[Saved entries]
=======

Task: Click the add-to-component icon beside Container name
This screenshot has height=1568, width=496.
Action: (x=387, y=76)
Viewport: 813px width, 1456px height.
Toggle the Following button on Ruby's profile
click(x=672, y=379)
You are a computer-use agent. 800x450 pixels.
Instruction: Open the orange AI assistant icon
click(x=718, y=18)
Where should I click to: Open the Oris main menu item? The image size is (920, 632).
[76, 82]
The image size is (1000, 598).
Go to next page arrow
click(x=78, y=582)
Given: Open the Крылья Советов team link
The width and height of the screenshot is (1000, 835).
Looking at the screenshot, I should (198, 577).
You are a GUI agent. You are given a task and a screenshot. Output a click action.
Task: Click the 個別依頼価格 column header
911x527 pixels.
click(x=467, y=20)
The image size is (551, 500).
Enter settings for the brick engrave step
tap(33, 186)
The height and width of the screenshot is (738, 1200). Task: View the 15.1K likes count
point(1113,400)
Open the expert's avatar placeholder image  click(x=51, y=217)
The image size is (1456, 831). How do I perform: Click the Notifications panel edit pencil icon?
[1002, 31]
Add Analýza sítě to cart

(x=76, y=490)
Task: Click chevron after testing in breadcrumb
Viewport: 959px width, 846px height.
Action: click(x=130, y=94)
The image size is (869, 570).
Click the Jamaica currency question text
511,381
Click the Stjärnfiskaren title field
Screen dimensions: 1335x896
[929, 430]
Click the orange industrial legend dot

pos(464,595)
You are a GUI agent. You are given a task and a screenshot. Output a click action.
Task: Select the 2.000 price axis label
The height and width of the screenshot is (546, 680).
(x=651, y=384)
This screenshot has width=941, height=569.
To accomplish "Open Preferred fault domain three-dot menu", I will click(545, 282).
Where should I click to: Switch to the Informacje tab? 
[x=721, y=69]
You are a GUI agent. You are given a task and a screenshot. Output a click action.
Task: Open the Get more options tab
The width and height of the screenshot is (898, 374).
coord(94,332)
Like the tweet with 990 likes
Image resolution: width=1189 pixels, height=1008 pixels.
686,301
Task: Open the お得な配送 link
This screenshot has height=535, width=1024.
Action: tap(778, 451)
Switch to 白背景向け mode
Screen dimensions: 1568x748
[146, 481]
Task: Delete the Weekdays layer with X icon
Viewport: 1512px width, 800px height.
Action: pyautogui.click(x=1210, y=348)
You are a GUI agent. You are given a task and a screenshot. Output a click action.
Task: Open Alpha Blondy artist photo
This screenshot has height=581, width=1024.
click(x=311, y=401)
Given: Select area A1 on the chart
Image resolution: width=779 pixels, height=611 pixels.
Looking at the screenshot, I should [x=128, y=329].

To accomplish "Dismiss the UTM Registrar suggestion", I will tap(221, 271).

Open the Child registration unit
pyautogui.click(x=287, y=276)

=======

Aim of the exercise: Your answer should consist of the lines from the line with "Task: Open the Get more options tab" to the line with "Task: Open the お得な配送 link" above, repeated exactly, both ends included.

Exercise output:
Task: Open the Get more options tab
The width and height of the screenshot is (898, 374).
coord(94,332)
Like the tweet with 990 likes
Image resolution: width=1189 pixels, height=1008 pixels.
686,301
Task: Open the お得な配送 link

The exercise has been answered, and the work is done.